In this notebook, we analyze the output that results from performing the “actions” described in the following pages:
Generating machine learning datasets for training and validation
Combining then splitting machine learning datasets for training and validation
while also demonstrating how one can use a selection of the functions and
classes in the module emicroml.modelling.cbed.distortion.estimation. In
short, in this notebook we analyze machine learning (ML) model training results
for the ML task of estimating distortion in convergent beam electron diffraction
(CBED).
In order to execute the cells in this notebook as intended, a set of Python libraries need to be installed in the Python environment within which the cells of the notebook are to be executed. For this particular notebook, users need to install:
torch
jupyter
ipympl
emicroml
Before installing emicroml, it is recommended that users install torch
(i.e. PyTorch) in the same environment that they intend to install
emicroml according to the instructions given here for their preferred PyTorch
installation option. After installing torch, users can install the remaining
libraries by running the following command in a terminal:
pip install emicroml jupyter ipympl
The emicroml repository contains a script located at
<root>/default_env_setup_for_slurm_jobs.sh that will attempt to create a
virtual environment, then activate it, and then install all the libraries
required to run all of the examples in said repository, when executed with
appropriately chosen command line arguments. As an alternative to the manual
installation procedure above, users can try the automated approach that involves
executing the aforementioned script. See this page for instructions on
how to do so.
A subset of the output that results from performing the “actions” mentioned at the beginning of this section is required to execute the cells in this notebook as intended. One can obtain this subset of output by executing said actions, however this requires significant computational resources, including significant walltime. Alternatively, one can copy this subset of output from a Federated Research Data Repository (FRDR) dataset by following the instructions given on this page.

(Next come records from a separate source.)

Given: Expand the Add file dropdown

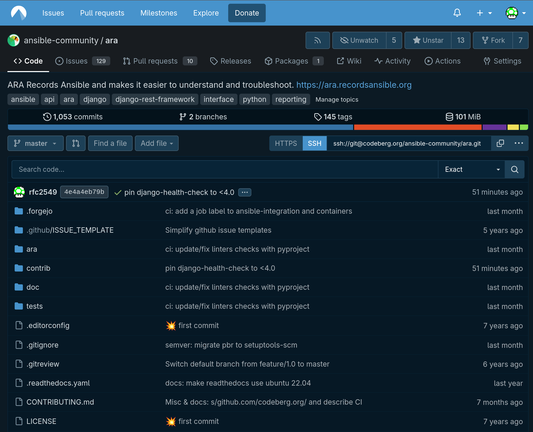Looking at the screenshot, I should tap(157, 143).
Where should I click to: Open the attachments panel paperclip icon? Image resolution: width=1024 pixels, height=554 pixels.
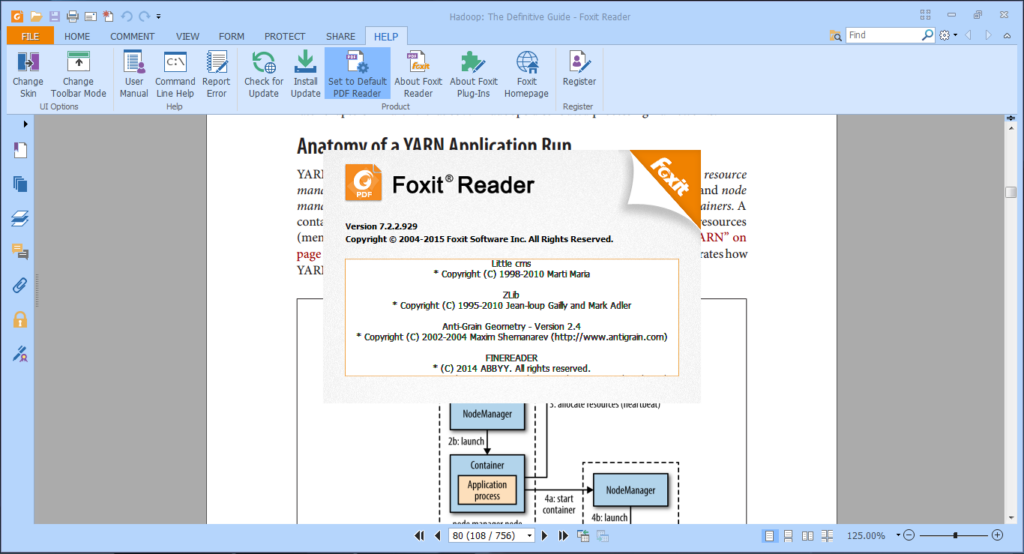tap(20, 285)
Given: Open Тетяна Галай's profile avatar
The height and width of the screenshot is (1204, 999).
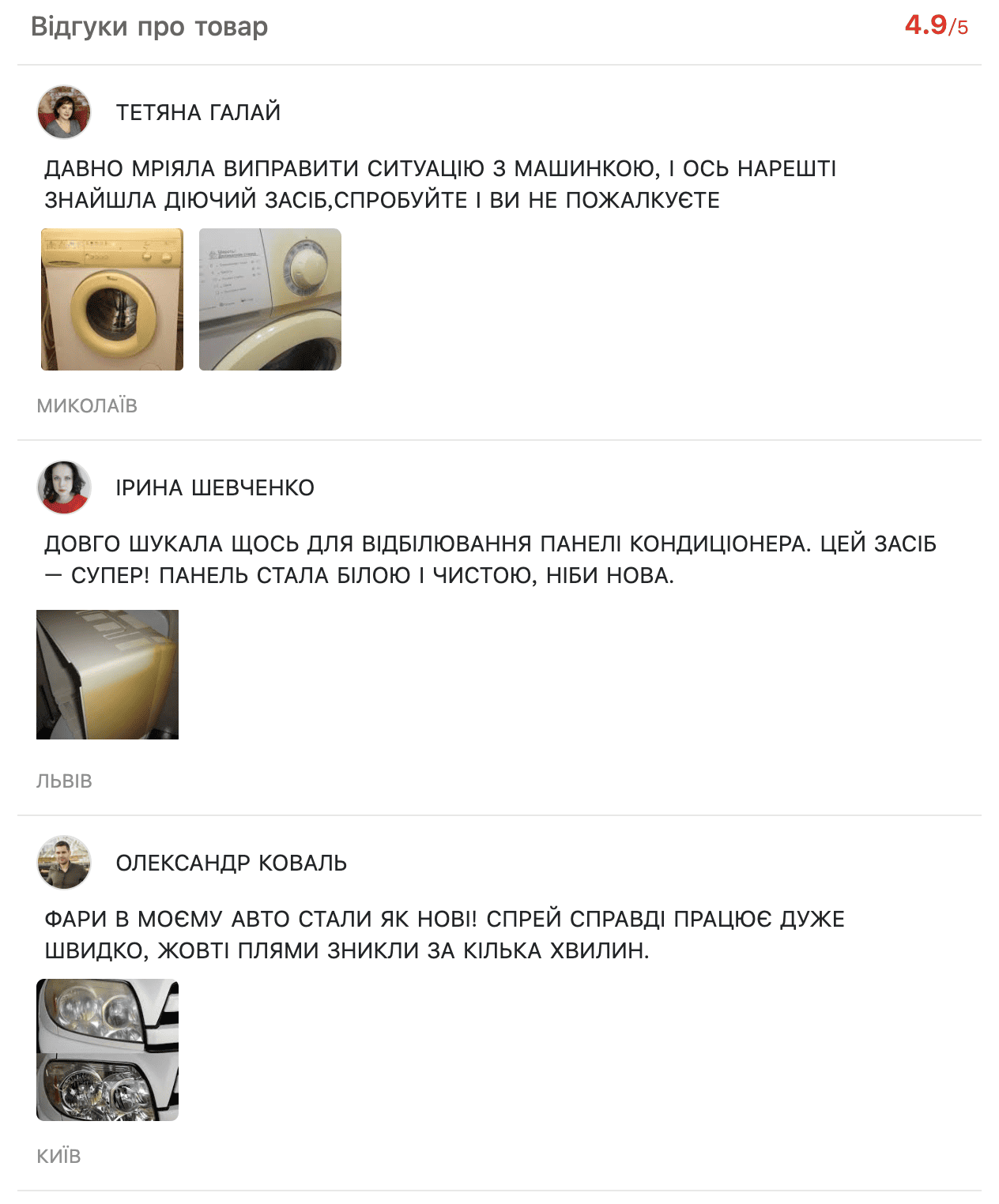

For this particular notebook, the only files that one would need to copy from the FRDR dataset are:
<frdr_dataset_root>/emicroml/examples/modelling/cbed/distortion/estimation/data/ml_datasets/ml_dataset_for_training.h5
<frdr_dataset_root>/emicroml/examples/modelling/cbed/distortion/estimation/data/ml_datasets/ml_dataset_for_validation.h5
<frdr_dataset_root>/emicroml/examples/modelling/cbed/distortion/estimation/data/ml_models/ml_model_1/ml_model_training_summary_output_data.h5
<frdr_dataset_root>/emicroml/examples/modelling/cbed/distortion/estimation/data/ml_models/ml_model_1/ml_model_at_lr_step_<step_count>.pth
where <frdr_dataset_root> is the root of the FRDR dataset, and
<step_count> is an integer.
It is recommended that you consult the documentation of the emicroml
library as you explore the notebook. Moreover, users should execute the cells in
the order that they appear, i.e. from top to bottom, as some cells reference
variables that are set in other cells above them.